These students want to revolutionise the weather prediction market with hyperlocal forecasting startup
Vanya Arikutharam would have done well to recall what AA Milne said via Winnie the Pooh aeons ago: “Tut, Tut! It looks like rain!"
The engineering student at PES University, Bangalore, was walking home when it suddenly started raining, leaving the electronic equipment she was carting irrevocably damaged.
It was 2019, and she had relied on a weather app to gauge the day’s climatic conditions.
“I checked the weather on one of these apps, which said the day was going to be sunny. But the precarious Bangalore rain started and I realised the gap in the way weather is predicted,” Vanya says.
It was 2019, and she knew something had to be done so that the weather didn’t rain on anyone’s parade.
Vanya Arikutharaman (second from left) with her team and Frizzle's hardware device
Vanya joined hands with three of her college mates who then turned co-founders– Anantha Krishna, Abhilash V, and Rishith Bhowmick– and found the weather prediction market was still macro instead of micro.
“The information collection usually happens through satellite, which is very good for giving weather data for a city or a state. But what if you need information for your area? That is either not available or not accurate. But that has deeper use cases for farmers and business owners,” Vanya says.
In 2020, Vanya and her friends decided to start, an internet of things (IoT) firm building the “next-generation of hyper-local weather forecasting services” .
Run by Kurtle Technologies Pvt. Ltd., Frizzle works with micro, small and medium enterprises (MSMEs) by leveraging weather forecasting and insights to have better margins, improved efficiencies, and higher customer satisfaction.
“We majorly focus on hyperlocal weather forecasting. For instance, if a resort focuses mainly on outdoor activities, including jungle safari and bonfires, the customer experience is definitely compromised if it starts to rain. That cost is borne by the owner. But accurate predictions could have let them plan something else altogether,” Vanya says.
How does Frizzle work?
Frizzle uses a combination of hardware and software for weather prediction. The four co-founders have created a device that collects hyperlocal weather information, which is then combined with historical data collected from open sources.
“We have our own forecasting algorithm, which is a hyperlocal weather entry, based on years’ worth of historical data. And, we have an additional feedback loop from devices,” Vanya says.

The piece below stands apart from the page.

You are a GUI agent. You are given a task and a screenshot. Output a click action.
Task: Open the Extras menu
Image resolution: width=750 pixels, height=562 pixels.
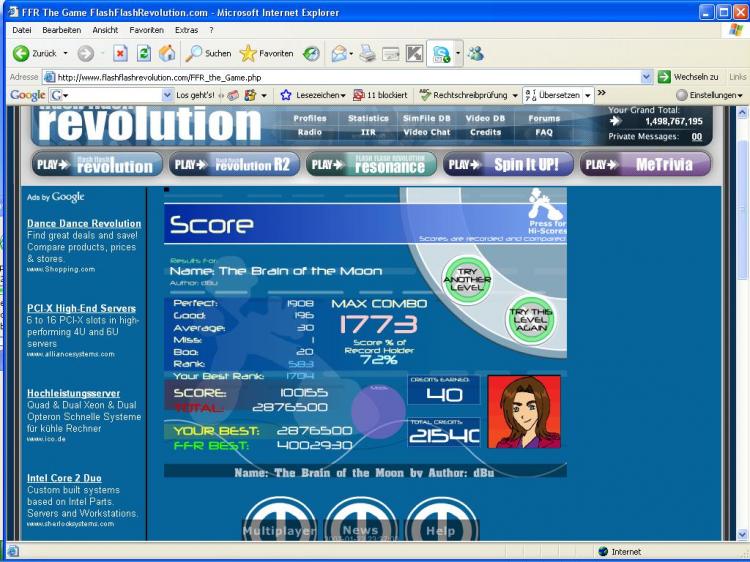tap(185, 30)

These two are combined through an algorithm, which then predicts the weather.
The small and cost-effective device can be fixed or taken on the go. The hyperlocal weather engine gathers weather insights right from your location, “anywhere from five minutes to six months into the future”.
The parameters it considers include temperature, pressure, humidity, rain, cloud over, and other conditions.
Vanya and her co-founders claim that their device is able to predict weather with over 95 percent accuracy.
“Most weather forecasting players take data from satellites. We have taken a bottom-up approach instead.”
So far, Frizzle has been testing their hardware and software with resorts, sports clubs, and farmers. The pricing varies greatly, but the average yearly plan costs about Rs 7 lakh.
Credit: YourStory Design
“Our software is more in demand rather than the hardware as consumers find it a bit easier to operate. But the hardware gives 2-3 percent better accuracy than the software,” says Abhilash V, Co-founder and COO, Frizzle.
The firm is also in the process of testing their product with food delivery aggregators and agriculture startups.
The market and outlook
Hyperlocal data collection has become the new hot sector after the success of. Backed by Qualcomm Ventures and Lightbox, MapmyIndia, which creates navigational maps, analytics, and tracking APIs for India, got listed on the Indian stock exchange in December 2021.
Weather forecasting services differ in terms of their usage, technology, and forecast purposes but are needed in aviation, marine, agriculture, energy & utilities, oil & gas, among other industries. This helps plan weather-sensitive operations in advance.
According to marketsandmarkets.com, the weather forecasting services market size is projected to grow from an estimated $1.7 billion in 2021 to $2.7 billion by 2026, at a CAGR of 9.9 percent during the forecast period.
While Frizzle’s hardware and software combination could be rare, it directly competes with more than a dozen weather-forecasting apps, including AccuWeather, My Radar and Dark Sky.
But the founders are not worried.
In the next few months, Vanya and her team want to build their brand to become a reliable weather source for enterprises. “We aim to reach about 100 customers by the end of 2022.”